Indicación>
Reescala solo las líneas de los registros que van desde la que contiene "Task: Click the trash icon next to 微信小程序appid" hasta la que contiene "I will 1315,443.", ambas incluidas. Escríbelas de nuevo con los enunciados y multiplica por 1,35 las coordenadas de las respuestas, redondeando a enteros y las mitades hacia arriba.

----- Materiales del ejercicio

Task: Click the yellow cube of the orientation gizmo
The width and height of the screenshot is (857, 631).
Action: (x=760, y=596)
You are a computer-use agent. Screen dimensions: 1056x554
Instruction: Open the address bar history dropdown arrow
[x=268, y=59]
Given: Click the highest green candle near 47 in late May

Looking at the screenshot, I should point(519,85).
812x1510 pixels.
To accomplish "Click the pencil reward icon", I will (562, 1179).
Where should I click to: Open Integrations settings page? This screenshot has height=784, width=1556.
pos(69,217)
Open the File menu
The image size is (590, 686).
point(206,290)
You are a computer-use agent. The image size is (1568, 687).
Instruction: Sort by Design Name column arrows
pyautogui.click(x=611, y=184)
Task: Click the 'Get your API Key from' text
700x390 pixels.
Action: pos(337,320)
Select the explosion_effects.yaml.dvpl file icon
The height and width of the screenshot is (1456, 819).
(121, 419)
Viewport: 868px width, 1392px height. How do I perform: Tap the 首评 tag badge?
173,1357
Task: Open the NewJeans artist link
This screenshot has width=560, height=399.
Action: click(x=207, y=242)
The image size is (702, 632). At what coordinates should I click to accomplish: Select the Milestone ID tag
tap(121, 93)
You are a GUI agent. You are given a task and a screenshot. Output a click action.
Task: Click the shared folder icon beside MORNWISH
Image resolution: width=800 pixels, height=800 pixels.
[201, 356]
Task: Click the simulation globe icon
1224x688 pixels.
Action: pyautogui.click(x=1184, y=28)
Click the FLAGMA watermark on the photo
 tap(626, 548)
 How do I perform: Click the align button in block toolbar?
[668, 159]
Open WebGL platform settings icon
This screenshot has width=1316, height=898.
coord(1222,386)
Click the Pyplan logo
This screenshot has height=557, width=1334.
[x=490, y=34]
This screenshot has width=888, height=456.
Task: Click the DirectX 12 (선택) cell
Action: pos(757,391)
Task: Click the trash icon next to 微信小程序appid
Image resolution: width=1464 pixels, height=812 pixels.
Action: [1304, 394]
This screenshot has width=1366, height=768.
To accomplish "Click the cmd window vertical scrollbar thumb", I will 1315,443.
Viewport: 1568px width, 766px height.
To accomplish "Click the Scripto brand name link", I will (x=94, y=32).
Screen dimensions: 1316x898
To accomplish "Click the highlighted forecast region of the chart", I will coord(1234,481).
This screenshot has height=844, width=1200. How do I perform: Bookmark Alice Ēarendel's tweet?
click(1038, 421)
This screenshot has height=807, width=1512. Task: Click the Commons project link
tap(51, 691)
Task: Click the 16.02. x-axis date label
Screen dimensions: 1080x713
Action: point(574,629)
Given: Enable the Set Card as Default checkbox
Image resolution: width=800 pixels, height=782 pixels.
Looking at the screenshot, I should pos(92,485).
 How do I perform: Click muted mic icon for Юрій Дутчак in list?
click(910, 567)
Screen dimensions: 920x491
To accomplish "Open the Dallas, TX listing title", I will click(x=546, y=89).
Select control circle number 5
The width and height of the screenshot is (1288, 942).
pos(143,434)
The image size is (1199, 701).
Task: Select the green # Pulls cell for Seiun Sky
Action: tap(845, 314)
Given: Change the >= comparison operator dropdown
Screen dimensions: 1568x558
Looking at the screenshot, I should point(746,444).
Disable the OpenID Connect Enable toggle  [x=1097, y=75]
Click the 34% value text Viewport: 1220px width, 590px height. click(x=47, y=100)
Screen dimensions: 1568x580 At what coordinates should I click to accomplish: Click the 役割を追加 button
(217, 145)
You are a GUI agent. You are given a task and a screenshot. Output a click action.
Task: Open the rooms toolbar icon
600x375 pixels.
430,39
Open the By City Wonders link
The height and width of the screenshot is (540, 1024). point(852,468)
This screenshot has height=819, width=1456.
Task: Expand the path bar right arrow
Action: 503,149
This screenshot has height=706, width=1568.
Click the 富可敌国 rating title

----------

Salida completa>
Task: Click the trash icon next to 微信小程序appid
Image resolution: width=1464 pixels, height=812 pixels.
Action: [1760, 532]
This screenshot has width=1366, height=768.
To accomplish "Click the cmd window vertical scrollbar thumb", I will 1775,598.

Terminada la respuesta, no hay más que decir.